The perimeter of a rectangle is the total distance around the outside of the rectangle. To calculate the perimeter, you add up the lengths of all four sides. For a rectangle with length x and width y, the formula is:
\[ Perimeter = 2x + 2y \]
In our example, with a perimeter of 22 feet, this mathematical relationship helps us establish the first equation of the system. When a student is tasked with finding a rectangle's dimensions, understanding the perimeter's importance allows for framing one part of the problem and further working towards a solution.
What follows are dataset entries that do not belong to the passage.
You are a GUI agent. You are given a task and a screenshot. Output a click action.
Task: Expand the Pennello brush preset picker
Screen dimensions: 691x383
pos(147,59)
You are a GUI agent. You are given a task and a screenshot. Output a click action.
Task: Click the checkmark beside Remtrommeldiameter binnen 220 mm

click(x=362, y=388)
The area of a rectangle measures the space enclosed within its four sides. For a rectangle, the area can be found by multiplying the length and width. Mathematically, the formula looks like this:
\[ Area = x \times y \]
In our problem, the given area is 24 square feet which, when combined with the formula, yields the second equation of our system. Discussing rectangle areas in real-life context, such as flooring or painting walls, can aid students in visualizing the practical applications of this concept.
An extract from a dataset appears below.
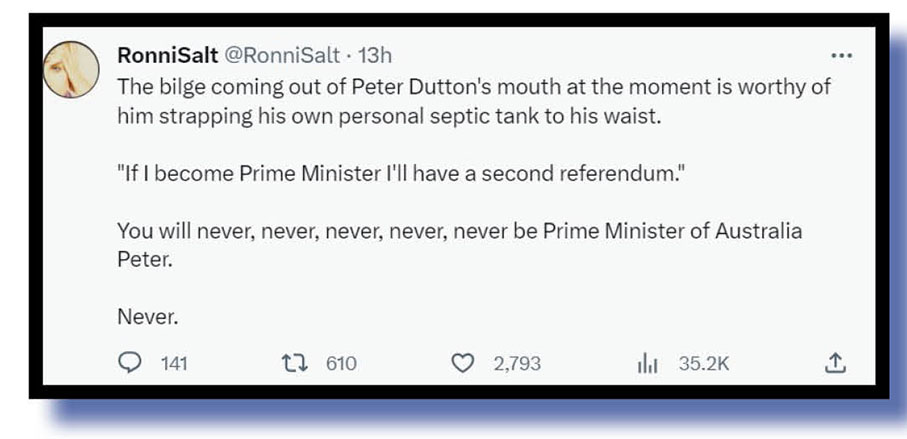Screen dimensions: 907x439
Task: Click the 610 retweets count
Action: tap(341, 364)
The substitution method is a technique for solving systems of equations wherein one variable is expressed in terms of the other and then substituted into the other equation. By transforming either the equation for perimeter or area, we can substitute to find a solvable equation for the remaining variable.
For example, if we have the equation \(x + y = 11\) and we solve for \(x\), we can express \(x\) as \(x = 11 - y\). This expression can then replace every \(x\) in the area equation, leading us to a quadratic equation that we can solve. Teaching students to recognize instances where substitution is the best approach is vital for problem-solving efficiently.
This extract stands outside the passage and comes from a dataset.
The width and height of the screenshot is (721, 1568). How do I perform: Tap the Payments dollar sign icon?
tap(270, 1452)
A quadratic equation is a second-degree polynomial equation in a single variable \(x\) with the standard form:
\[ ax^2 + bx + c = 0 \]
In this exercise, after substituting for \(x\), we get \( y^2 - 11y + 24 = 0 \) which is a quadratic equation in terms of \(y\). Solving quadratic equations is fundamental in algebra and can be tackled through factoring, completing the square, or using the quadratic formula. Here, factoring is the suitable method, leading to the values of \(y\) that, when substituted back into the rectangle's dimension equations, ultimately help us find the solution to the original problem.